Era brasileira, eu também era e ela gostava de climas frios, estava estudando cinema na França, pegou as férias para viajar para outros lugares e estava sozinha na jornada. Eu também. E conversamos até amanhecer. Quando eu saí ela estava indo dormir e depois passei o dia todo pensando nas coisas que ela falava, em como ela falava, na cor do cabelo e nos dentes que tinha. Eu estava ficando obcecado por alguém que bebia a mesma língua que eu, mas não tinha nome. Eu não tinha perguntando o nome.

Mas ela sabia o meu. Eu só sabia que tinha olhos expressivos, um corpo fino e delicado, uma mala maior que o mundo e que gostava de estar comigo. Ela disse isso: “gosto de estar com você” e por alguns segundos fiquei pensando se já nos conhecíamos ou se era uma forma estranha de dizer “gostei de te conhecer”. No fim da tarde voltei, cortando minha agenda do dia pela metade só para reencontrá-la. As coisas estavam lá, a mala gigante, as roupas, mas ela não. Deitei, apaguei as luzes e esperei.

À noite ela chegou.
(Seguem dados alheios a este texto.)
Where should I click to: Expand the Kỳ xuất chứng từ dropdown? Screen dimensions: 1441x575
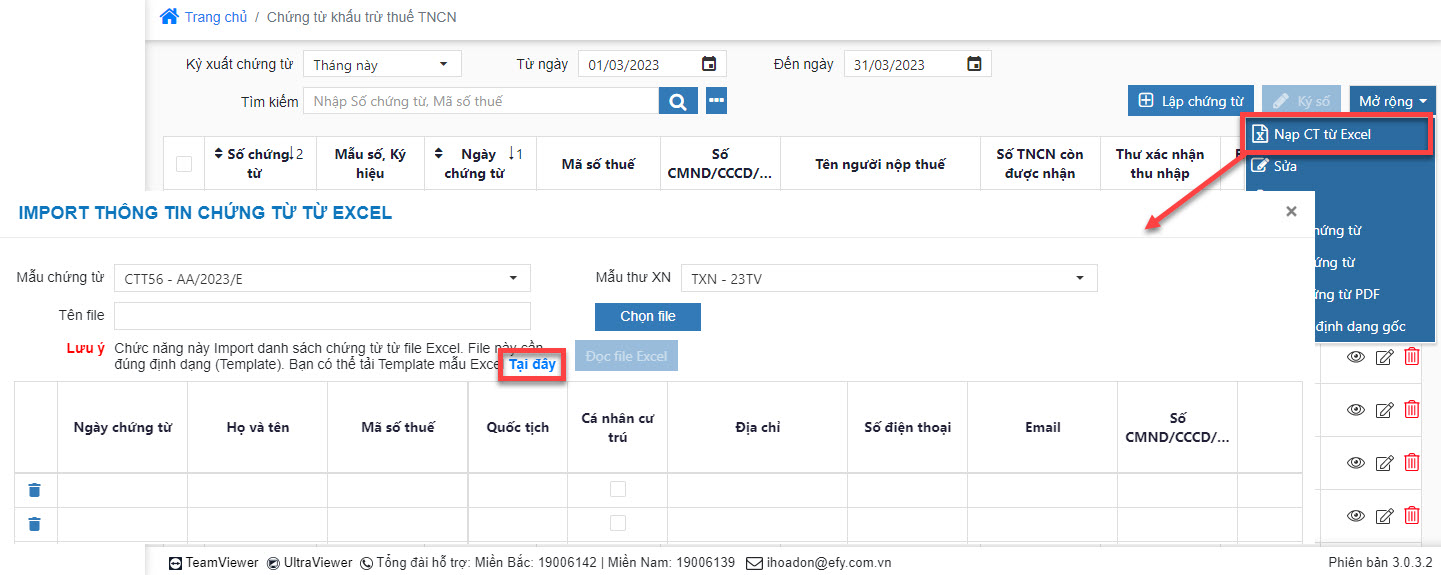[382, 65]
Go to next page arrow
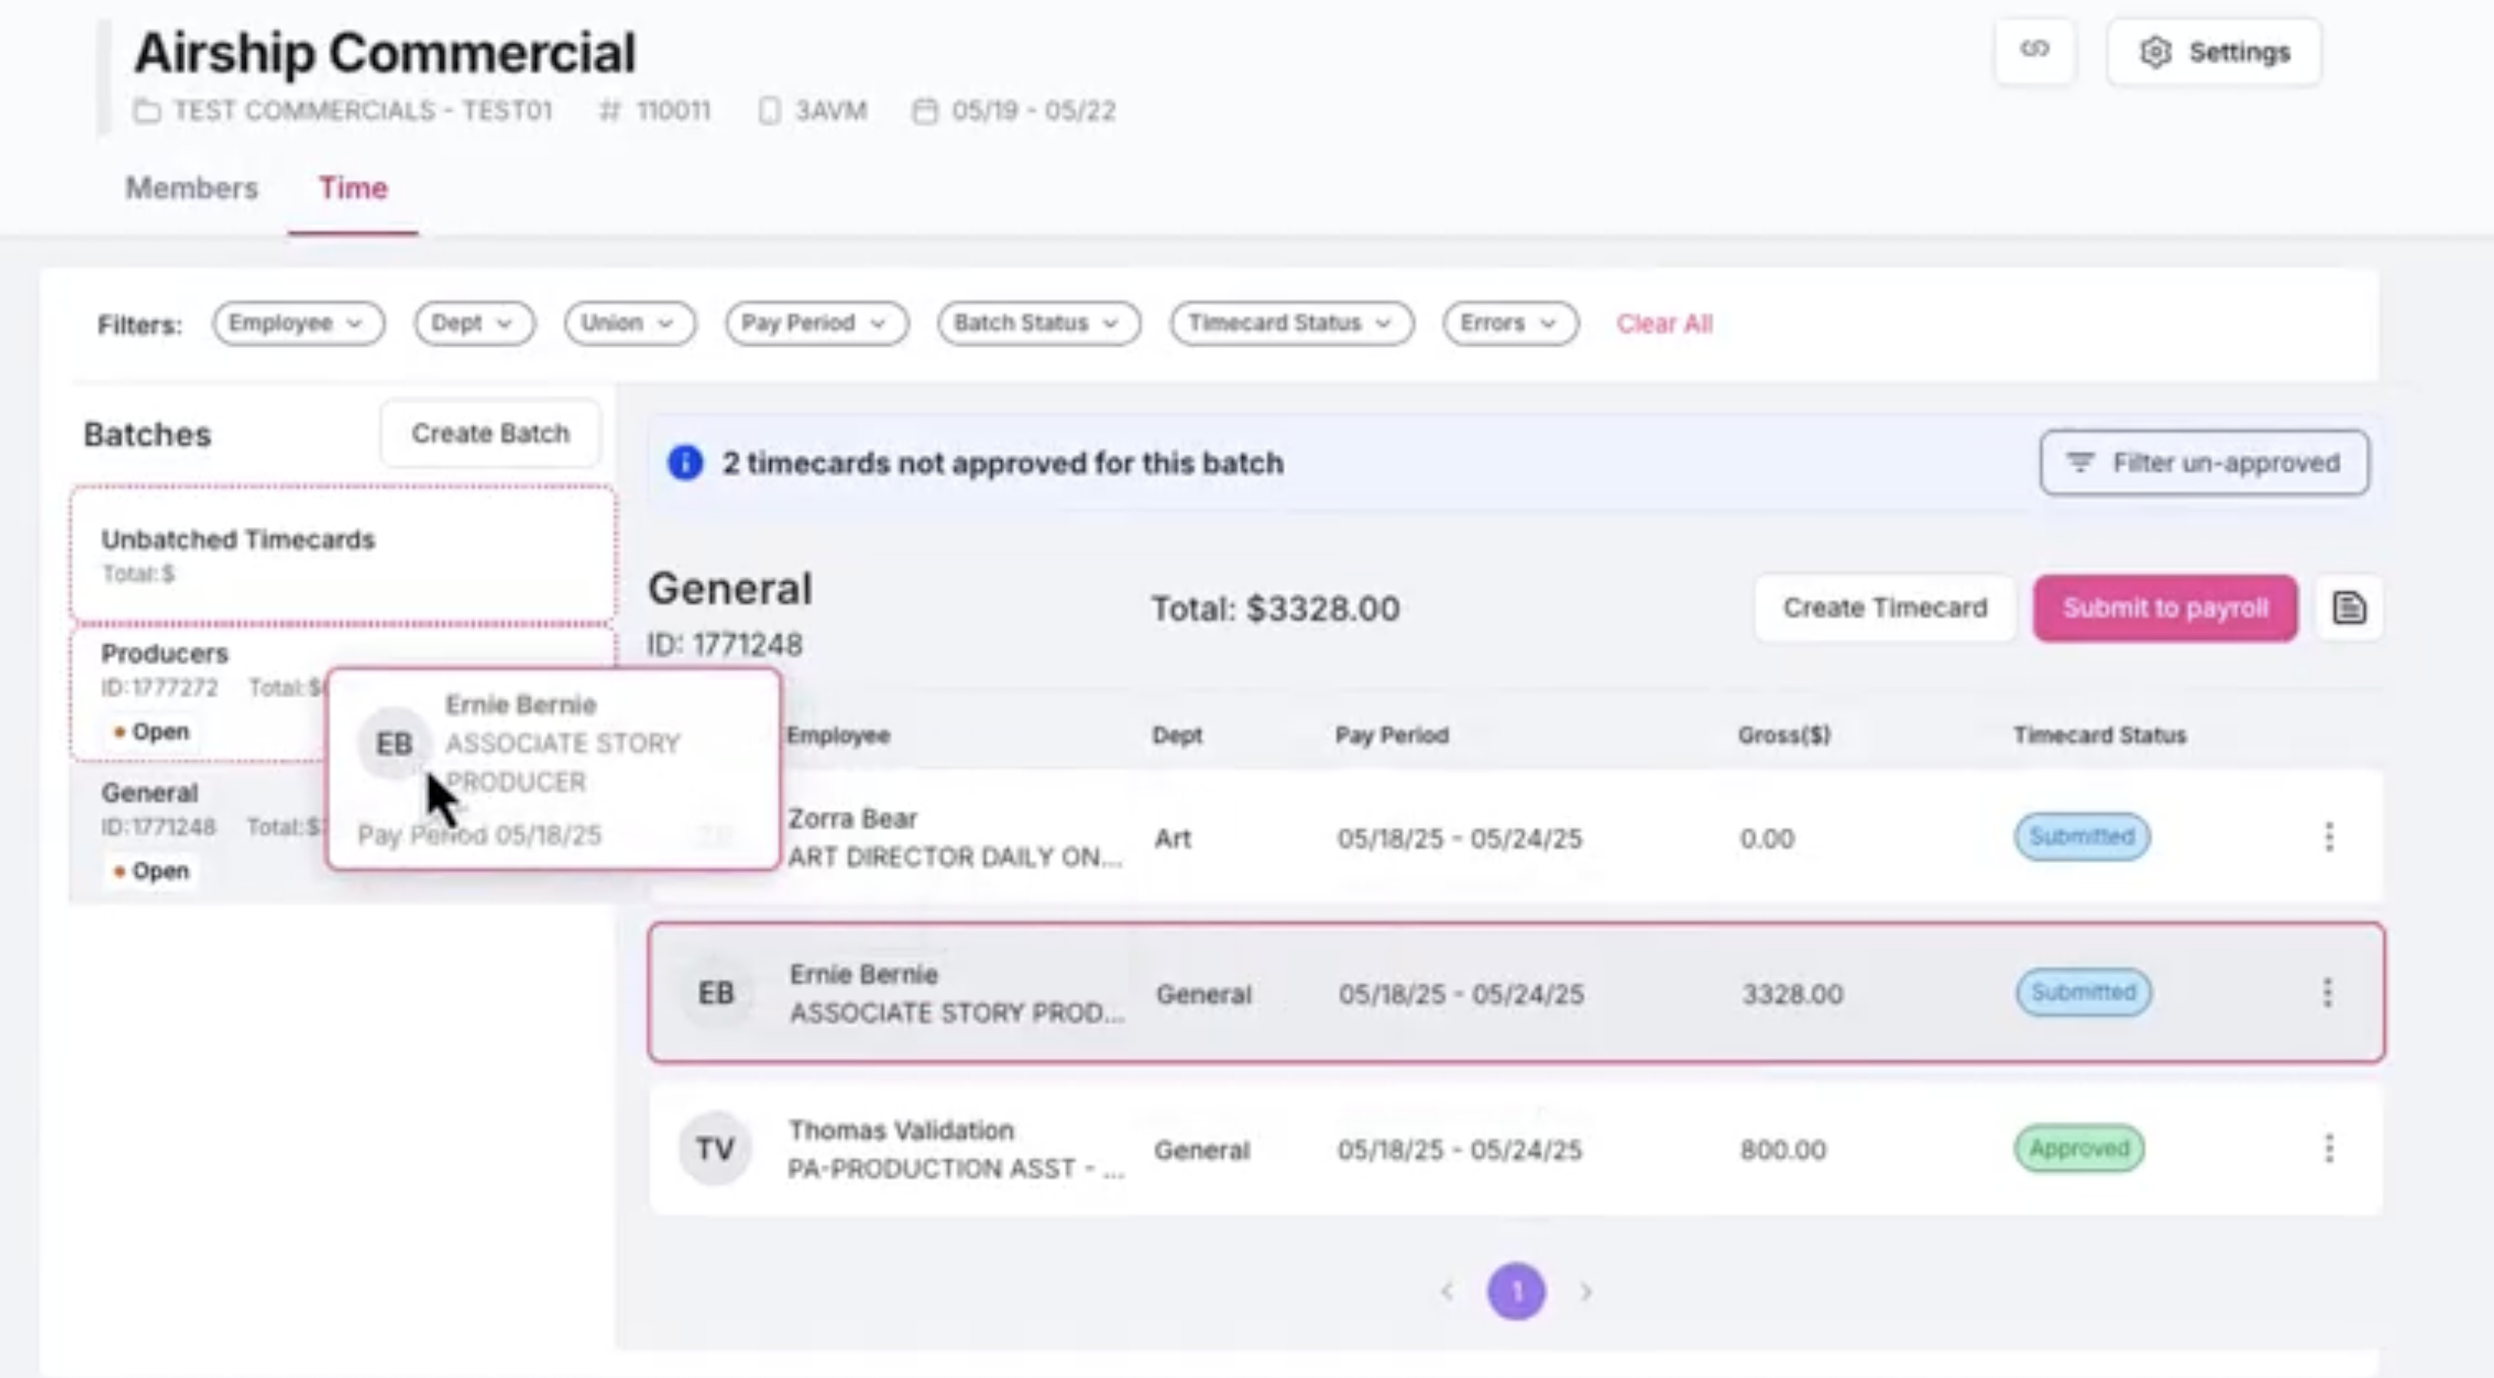Viewport: 2494px width, 1378px height. tap(1586, 1291)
Estava diferente, com ares diferentes, um andar diferente e, por incrível que pareça, um corpo meio diferente. Eu me levantei e perguntei como tinha sido o dia, em português, assim, na lata e ela franziu a testa assustada. Me olhou de dentro da jaqueta de couro e por trás da maquiagem no rosto me perguntou em outro tom: “como você sabe que eu falo português? E quem é você?”, perguntou, nervosamente séria. No início me pareceu piada, depois foi ficando constrangedor até beirar o medonho. Por instinto, puro instinto, disse meu nome, disse que era brasileiro, disse que tínhamos conversado na noite anterior e perguntei o nome dela.

Fez cara de quem sentiu vergonha, sorriu, disse que não se lembrava da noite anterior e ficou me olhando. Mas não como quem olha alguém esperando palavras. Me media, me contava em centímetros, metros cúbicos, cores, cheiros, texturas e no fim, sorrindo para algum lugar perdido entre meu queixo e meu pescoço, disse macia: “Meu nome é Calípso!” e meus joelhos falsearam por um instante. CA-LÍ-P-SO. Soletrei lentamente em pensamento e senti que era um orgasmo em forma de nome. Começava forte, firme e com a boca aberta. CA! Depois seguia com a língua fazendo força contra o céu da boca, pressionando a ponta entre o dentes de cima. LÍ! Aí vinha o ápice, a gozada das estrelas com o toque sensível, mas poderoso e seco, dos lábios que só uma consoante muda pode proporcionar. P! E depois um relaxamento tranquilo e minguante no SO do final. “Calípso eu te amo”, pensei, e ela sorriu, como se tivesse ouvido.

… continua.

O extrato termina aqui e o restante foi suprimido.